Implementing ML From Scratch
The "implement X from scratch" question is the gold standard of ML coding interviews. Companies like Google, Meta, Apple, and Amazon use it to test whether you truly understand the algorithms you use daily — or whether you just call sklearn.fit(). This lesson explains why, what interviewers evaluate, and the NumPy-only approach we use throughout this course.
Why Interviewers Ask This
When an interviewer says "implement linear regression from scratch without using scikit-learn," they are testing three things simultaneously:
Mathematical Understanding
Can you write down the loss function, derive the gradient, and translate the math into code? This separates engineers who understand ML from those who only use APIs.
Coding Ability
Can you write clean, correct, vectorized NumPy code? Handle edge cases? Structure the code with a fit/predict interface? This tests real engineering skills.
Debugging Intuition
When the model doesn't converge, can you diagnose whether it's a learning rate issue, a gradient bug, or a numerical stability problem? This requires deep understanding.
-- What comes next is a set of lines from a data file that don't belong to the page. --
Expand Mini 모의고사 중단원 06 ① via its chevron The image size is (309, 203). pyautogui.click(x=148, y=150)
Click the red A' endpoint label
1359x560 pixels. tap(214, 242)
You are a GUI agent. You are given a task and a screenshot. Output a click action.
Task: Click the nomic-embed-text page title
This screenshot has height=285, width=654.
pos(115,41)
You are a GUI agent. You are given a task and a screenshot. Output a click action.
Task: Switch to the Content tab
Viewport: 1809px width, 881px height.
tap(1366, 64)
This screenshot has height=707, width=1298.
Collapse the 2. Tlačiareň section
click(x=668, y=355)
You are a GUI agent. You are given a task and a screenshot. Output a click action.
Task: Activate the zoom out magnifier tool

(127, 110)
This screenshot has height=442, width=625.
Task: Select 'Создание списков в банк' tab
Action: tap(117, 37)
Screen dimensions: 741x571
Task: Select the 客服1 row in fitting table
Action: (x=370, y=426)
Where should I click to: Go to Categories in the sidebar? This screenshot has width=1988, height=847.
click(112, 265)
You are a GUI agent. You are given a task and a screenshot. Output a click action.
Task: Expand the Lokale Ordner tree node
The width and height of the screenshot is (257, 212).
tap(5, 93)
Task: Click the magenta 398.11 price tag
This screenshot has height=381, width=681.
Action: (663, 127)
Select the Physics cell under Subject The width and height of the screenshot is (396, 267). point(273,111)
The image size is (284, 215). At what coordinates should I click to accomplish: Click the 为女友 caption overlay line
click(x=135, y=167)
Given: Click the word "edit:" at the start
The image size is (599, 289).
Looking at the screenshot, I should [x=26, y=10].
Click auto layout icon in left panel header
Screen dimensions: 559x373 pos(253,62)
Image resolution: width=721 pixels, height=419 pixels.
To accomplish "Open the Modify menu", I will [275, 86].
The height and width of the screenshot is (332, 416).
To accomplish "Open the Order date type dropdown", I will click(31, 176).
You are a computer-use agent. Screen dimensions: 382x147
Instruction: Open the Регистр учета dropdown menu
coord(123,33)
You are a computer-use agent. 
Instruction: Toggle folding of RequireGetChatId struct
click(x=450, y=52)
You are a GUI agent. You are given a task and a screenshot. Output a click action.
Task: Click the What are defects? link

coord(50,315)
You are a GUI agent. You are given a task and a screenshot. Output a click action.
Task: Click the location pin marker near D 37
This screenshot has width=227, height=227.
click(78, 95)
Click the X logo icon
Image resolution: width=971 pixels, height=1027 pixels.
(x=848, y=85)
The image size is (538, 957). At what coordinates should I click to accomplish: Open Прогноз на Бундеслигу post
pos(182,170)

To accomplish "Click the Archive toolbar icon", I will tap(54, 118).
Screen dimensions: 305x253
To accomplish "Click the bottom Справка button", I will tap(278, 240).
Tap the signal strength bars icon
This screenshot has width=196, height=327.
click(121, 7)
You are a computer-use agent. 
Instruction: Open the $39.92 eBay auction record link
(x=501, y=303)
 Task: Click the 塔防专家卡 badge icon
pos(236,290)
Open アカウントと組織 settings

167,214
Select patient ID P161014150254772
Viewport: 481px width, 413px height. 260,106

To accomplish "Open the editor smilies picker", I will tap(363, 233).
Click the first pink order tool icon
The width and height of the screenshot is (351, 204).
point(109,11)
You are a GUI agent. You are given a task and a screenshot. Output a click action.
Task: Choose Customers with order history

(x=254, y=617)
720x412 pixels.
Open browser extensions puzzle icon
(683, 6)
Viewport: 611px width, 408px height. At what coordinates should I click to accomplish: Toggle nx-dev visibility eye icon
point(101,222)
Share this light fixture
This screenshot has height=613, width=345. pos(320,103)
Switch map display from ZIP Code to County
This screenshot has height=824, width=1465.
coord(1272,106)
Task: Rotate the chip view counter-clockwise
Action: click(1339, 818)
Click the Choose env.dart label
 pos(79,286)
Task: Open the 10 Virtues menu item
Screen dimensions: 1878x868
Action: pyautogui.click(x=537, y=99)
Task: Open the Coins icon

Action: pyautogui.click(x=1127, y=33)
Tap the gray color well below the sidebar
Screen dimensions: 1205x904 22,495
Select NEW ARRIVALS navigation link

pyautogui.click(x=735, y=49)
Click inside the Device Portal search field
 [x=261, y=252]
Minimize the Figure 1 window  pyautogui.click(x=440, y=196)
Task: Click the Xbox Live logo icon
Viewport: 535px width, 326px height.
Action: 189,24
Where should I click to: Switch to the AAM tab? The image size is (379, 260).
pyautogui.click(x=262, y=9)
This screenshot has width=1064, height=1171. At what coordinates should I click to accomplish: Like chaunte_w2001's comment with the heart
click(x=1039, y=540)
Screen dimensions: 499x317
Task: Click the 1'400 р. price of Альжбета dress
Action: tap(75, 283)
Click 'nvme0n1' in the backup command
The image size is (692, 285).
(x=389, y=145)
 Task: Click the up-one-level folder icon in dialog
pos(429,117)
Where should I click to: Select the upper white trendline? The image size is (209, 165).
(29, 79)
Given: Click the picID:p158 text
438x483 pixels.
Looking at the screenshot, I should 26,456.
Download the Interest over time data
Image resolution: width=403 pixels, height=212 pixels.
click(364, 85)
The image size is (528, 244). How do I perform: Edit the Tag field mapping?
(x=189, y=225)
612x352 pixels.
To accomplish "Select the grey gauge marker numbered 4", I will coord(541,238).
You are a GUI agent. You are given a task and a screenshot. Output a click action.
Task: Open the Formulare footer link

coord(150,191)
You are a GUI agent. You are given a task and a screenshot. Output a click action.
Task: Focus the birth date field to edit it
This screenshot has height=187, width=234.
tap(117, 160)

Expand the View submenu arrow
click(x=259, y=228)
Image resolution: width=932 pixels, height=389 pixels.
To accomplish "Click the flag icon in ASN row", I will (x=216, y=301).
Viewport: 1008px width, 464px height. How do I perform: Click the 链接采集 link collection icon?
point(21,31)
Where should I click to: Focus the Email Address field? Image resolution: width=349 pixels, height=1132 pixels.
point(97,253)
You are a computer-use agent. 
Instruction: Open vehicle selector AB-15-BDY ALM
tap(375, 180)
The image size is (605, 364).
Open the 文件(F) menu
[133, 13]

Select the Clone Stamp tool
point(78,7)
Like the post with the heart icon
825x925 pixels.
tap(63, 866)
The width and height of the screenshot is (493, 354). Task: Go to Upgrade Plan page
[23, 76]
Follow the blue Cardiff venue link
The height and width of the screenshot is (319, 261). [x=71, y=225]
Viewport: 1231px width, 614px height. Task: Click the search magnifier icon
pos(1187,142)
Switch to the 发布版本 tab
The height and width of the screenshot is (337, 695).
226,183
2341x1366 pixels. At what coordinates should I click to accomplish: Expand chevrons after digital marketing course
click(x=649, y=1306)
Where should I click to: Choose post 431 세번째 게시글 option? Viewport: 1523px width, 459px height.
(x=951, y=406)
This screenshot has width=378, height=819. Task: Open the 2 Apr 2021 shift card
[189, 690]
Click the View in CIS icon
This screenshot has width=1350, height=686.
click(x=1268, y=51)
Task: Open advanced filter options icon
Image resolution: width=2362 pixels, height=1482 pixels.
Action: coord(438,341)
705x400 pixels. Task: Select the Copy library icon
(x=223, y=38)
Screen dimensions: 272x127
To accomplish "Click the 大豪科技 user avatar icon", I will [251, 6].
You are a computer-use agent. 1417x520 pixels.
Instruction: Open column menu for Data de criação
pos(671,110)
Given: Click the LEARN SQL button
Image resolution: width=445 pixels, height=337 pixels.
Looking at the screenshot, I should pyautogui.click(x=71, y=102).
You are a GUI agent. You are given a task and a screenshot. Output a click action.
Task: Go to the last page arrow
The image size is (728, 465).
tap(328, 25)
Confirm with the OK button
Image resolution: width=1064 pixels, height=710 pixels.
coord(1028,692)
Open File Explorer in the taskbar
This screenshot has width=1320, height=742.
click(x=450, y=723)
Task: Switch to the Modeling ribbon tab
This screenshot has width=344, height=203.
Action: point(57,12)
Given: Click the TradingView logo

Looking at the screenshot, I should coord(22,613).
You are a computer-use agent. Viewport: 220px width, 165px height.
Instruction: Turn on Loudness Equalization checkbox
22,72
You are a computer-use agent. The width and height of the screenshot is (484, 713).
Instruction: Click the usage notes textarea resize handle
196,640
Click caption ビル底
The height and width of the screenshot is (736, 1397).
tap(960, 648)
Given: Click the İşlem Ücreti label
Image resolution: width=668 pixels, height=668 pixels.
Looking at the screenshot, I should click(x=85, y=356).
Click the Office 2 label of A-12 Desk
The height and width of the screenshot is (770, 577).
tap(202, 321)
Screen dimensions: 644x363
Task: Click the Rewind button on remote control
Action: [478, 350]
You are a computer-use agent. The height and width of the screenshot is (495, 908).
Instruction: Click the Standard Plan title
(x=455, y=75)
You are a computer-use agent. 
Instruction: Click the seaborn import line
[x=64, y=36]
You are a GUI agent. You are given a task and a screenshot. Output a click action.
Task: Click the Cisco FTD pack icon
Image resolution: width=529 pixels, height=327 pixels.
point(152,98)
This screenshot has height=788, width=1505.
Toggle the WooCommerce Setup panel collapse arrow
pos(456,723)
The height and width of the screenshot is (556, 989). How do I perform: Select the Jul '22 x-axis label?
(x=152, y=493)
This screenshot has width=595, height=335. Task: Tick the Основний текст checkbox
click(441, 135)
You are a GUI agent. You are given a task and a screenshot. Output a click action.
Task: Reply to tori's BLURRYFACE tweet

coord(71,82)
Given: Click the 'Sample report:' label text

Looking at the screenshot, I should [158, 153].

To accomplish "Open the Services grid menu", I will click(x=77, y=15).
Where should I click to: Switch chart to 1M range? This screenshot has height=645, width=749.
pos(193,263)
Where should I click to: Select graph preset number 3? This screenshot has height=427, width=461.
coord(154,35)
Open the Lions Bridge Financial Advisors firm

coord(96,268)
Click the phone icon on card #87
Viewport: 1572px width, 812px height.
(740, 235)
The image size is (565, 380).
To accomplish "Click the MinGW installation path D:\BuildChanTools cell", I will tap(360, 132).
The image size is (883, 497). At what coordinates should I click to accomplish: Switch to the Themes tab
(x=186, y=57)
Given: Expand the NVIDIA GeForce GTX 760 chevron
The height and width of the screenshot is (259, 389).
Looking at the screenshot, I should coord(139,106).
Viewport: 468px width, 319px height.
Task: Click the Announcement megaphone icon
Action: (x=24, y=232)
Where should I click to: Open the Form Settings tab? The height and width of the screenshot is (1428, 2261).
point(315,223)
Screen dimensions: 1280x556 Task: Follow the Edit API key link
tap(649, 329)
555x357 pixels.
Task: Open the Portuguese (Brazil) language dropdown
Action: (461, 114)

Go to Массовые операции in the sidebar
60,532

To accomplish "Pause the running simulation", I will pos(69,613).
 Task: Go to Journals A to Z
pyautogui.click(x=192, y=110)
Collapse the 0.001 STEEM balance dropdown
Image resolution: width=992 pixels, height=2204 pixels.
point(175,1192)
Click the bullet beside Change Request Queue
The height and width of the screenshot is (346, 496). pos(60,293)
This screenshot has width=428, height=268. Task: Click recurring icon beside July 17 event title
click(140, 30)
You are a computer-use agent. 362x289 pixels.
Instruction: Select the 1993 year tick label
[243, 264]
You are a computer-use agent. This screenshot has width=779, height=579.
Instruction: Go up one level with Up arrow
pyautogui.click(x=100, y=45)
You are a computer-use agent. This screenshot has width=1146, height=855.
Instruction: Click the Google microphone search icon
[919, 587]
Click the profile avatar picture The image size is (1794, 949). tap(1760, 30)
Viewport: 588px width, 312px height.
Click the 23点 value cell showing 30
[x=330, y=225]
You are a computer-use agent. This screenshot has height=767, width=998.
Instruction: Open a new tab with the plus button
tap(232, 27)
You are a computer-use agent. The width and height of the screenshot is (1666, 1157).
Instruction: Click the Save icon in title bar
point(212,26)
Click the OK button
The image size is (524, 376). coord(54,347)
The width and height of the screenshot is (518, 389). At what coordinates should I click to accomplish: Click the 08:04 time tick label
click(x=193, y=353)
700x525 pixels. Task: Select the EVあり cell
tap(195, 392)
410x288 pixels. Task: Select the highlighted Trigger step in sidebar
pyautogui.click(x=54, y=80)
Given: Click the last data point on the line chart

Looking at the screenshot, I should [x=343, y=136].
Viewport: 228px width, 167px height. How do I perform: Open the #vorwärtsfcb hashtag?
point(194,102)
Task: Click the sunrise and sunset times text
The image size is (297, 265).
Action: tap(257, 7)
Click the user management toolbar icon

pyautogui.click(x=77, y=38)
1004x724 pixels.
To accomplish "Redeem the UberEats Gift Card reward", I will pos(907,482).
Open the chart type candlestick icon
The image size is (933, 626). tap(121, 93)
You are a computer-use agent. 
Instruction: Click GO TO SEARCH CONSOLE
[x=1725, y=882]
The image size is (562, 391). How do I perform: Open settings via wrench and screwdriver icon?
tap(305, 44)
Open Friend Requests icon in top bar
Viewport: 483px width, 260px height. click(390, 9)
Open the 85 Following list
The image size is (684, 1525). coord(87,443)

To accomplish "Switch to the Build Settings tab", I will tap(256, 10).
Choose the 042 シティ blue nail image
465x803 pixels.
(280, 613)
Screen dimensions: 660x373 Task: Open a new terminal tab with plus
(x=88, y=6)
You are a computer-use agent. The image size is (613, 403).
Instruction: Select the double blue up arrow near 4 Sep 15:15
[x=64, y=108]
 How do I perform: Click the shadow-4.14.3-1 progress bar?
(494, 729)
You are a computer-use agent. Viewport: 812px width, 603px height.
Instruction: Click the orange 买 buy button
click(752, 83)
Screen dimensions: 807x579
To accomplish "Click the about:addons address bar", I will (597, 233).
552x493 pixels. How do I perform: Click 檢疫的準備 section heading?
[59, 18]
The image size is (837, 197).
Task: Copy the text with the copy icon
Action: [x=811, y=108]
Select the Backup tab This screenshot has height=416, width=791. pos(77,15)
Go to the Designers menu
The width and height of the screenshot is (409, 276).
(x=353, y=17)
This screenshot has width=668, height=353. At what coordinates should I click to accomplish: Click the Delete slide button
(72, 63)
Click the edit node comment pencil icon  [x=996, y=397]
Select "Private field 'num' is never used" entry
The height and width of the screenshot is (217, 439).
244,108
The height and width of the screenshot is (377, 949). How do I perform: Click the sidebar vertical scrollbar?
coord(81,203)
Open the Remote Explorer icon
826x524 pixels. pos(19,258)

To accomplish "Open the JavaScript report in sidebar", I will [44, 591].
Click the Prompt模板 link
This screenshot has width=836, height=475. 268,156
What Interviewers Evaluate
Based on publicly shared interview experiences, here is the rubric interviewers typically use:
# ML From-Scratch Interview Evaluation Rubric
evaluation = {
"mathematical_correctness": {
"weight": "CRITICAL",
"pass": "Correct loss function, correct gradient derivation",
"fail": "Wrong gradient, missing regularization term",
"example": "Knows that dL/dw = (1/n) * X.T @ (X @ w - y)"
},
"vectorized_implementation": {
"weight": "HIGH",
"pass": "Matrix operations, no loops over samples",
"fail": "For-loop computing gradient one sample at a time",
"example": "gradient = X.T @ (predictions - y) / n"
},
"numerical_stability": {
"weight": "HIGH",
"pass": "Log-sum-exp trick, gradient clipping, epsilon in log",
"fail": "np.exp(x) overflow, log(0) = -inf",
"example": "np.log(np.clip(probs, 1e-15, 1 - 1e-15))"
},
"code_organization": {
"weight": "MEDIUM",
"pass": "Class with fit(), predict(), clean interface",
"fail": "Single monolithic function, global variables",
"example": "class LinearRegression: def fit(self, X, y): ..."
},
"convergence_awareness": {
"weight": "MEDIUM",
"pass": "Tracks loss history, knows when to stop",
"fail": "Fixed number of iterations, no loss monitoring",
"example": "if abs(prev_loss - loss) < tol: break"
}
}
The NumPy-Only Approach
Throughout this course, we implement every algorithm using only NumPy. No scikit-learn, no PyTorch, no TensorFlow. This is exactly the constraint you face in interviews.
import numpy as np
# This is ALL you get in the interview:
# - np.array, np.zeros, np.ones, np.eye
# - np.dot, @, np.linalg.norm, np.linalg.inv
# - np.exp, np.log, np.maximum, np.clip
# - np.mean, np.sum, np.std, np.argmax
# - np.random for data generation
# The standard pattern for every algorithm:
class MLAlgorithm:
"""Base pattern for from-scratch implementations."""
def __init__(self, hyperparameters):
# Store hyperparameters (learning_rate, n_iterations, etc.)
self.lr = hyperparameters.get('learning_rate', 0.01)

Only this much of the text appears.